Vendredi 20 juin 2022 14h. Le contrôle. Les transports vus du ciel

 


Aujourd’hui la prof a dit qu’on avait appris beaucoup de choses et qu’il fallait qu’on prépare le contrôle. Nous on s’est tous mis à crier. Alors elle a dit de ne pas s’inquiéter, parce que d’abord on était dans un livre et que donc il pouvait rien nous arriver et qu’ensuite le contrôle c’était surtout pour nous aider à faire le point sur ce qu’on savait. Et là elle a commencé à dire qu’apprendre c’était comme faire un long voyage et que c’était important pour nous d’avoir des repères pour savoir où on en est et quand est-ce qu’on arrive et que c’était important pour elle aussi parce qu’on ne prend pas tous les mêmes chemins et qu’elle doit vérifier que personne ne s’est perdu. Et puis elle a dit que de toute façon elle n’allait pas nous laisser tout seuls et que même elle allait nous montrer le chemin, et on est tous montés dans le Gougel-eurs.
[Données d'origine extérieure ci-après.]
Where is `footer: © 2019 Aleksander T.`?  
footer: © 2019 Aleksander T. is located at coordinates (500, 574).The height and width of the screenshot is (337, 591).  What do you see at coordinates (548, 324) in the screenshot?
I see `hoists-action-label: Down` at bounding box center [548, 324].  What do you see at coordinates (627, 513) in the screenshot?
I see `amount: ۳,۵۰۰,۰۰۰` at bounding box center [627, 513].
Au début on ne voyait que la mer (enfin la prof elle a dit que ce n’était pas la mer mais l’océan Atlantique). Et puis on a commencé à voir plein de bateaux et on a tout de suite compris où ils allaient, et Caro elle a crié « Le Havre » alors que ce n’était même pas marqué. Et Mattéo il a dit qu’il voyait Roissy et Heathrow, et le viaduc de Millau. 
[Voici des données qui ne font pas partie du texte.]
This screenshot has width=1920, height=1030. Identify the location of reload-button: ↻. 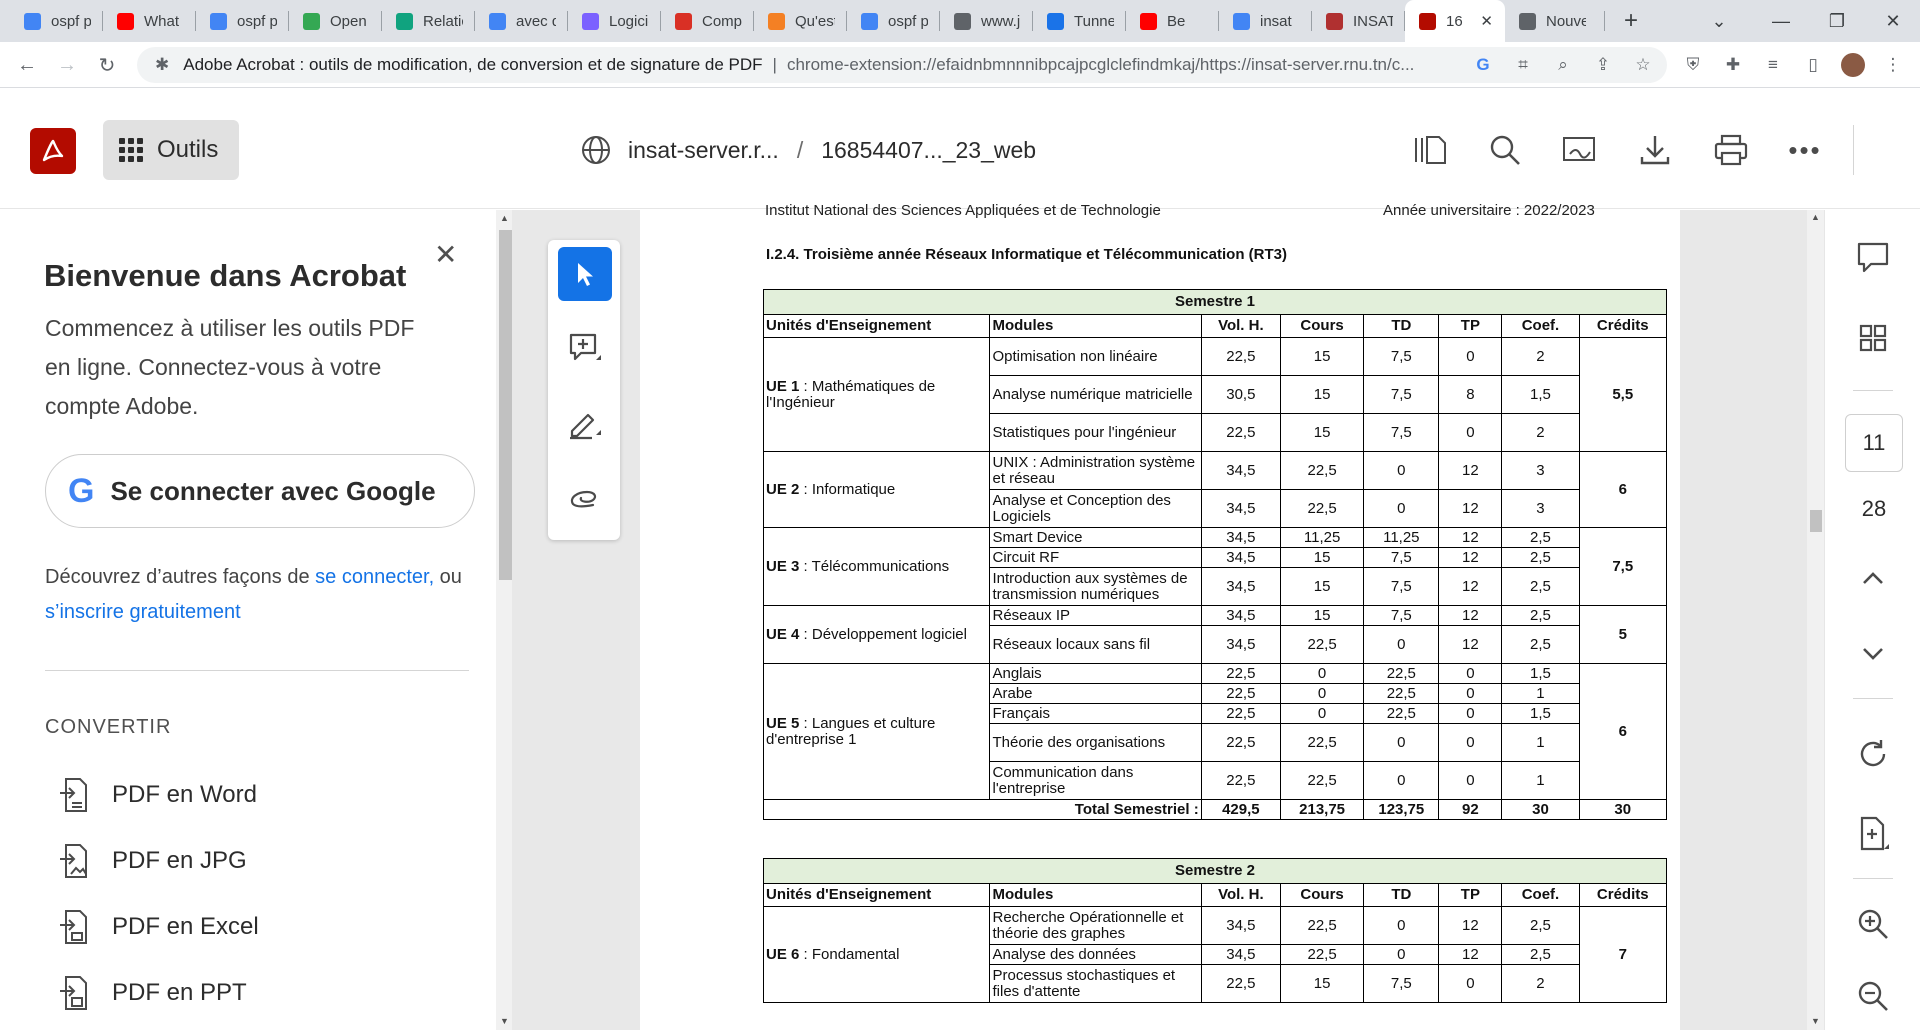
(107, 65).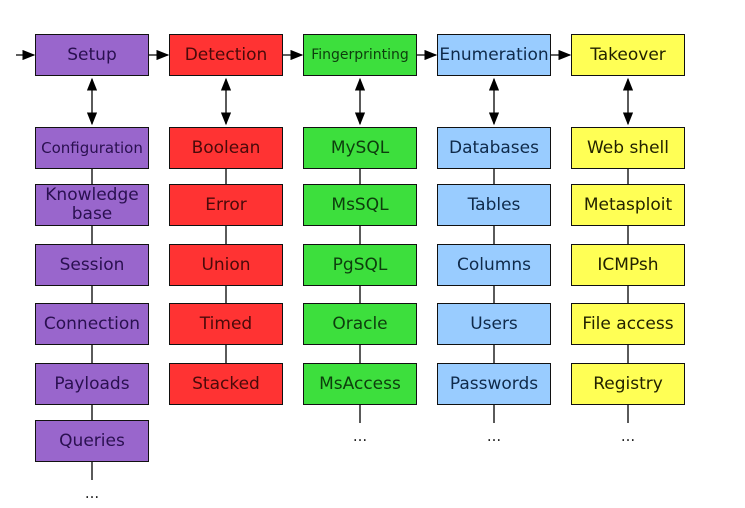 This screenshot has width=745, height=508. I want to click on item-setup: Queries, so click(92, 441).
Les transports vus du gougle-eurs

La prof elle a dit que c’était ça réviser. C’était reconnaître des choses qu’on avait déjà vues et bien les ranger dans sa tête pour pouvoir les utiliser ensuite quand on en a besoin. Et elle a sorti une boîte avec plein de lunettes et elle nous a demandé d’en choisir une.
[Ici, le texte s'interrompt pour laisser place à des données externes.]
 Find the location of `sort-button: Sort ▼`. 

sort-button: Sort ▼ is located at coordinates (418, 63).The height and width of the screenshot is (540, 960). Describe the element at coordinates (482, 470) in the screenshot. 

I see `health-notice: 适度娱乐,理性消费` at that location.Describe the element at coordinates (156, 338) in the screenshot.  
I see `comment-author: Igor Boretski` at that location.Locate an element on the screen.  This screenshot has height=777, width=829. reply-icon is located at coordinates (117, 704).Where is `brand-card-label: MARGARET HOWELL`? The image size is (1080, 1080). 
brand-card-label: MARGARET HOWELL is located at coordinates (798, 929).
Moi j’ai pris les lunettes vertes. 

Parce que j’aime bien le vert.

Sauf que quand je les ai mises ce n’est pas du vert que j’ai vu. Tout est devenu tout noir et super bruyant et je me suis mis à tousser. Et j’ai vu que Caro et Mehdi aussi ils toussaient. La prof elle a dit que c’était les lunettes de l’environnement, et que les fabricants avaient peut-être un peu exagérés mais que c’était pour qu’on se rende compte. Et elle s’est tournée vers moi et elle a dit que maintenant mon travail c’était de dessiner ce que je voyais, et que ça ne devrait pas être trop difficile comme j’étais très fort en cartographie. Alors moi j’ai commencé à dessiner les nuages noirs, les flaques dans la mer, les avions dans le ciel, le bruit et tout ça.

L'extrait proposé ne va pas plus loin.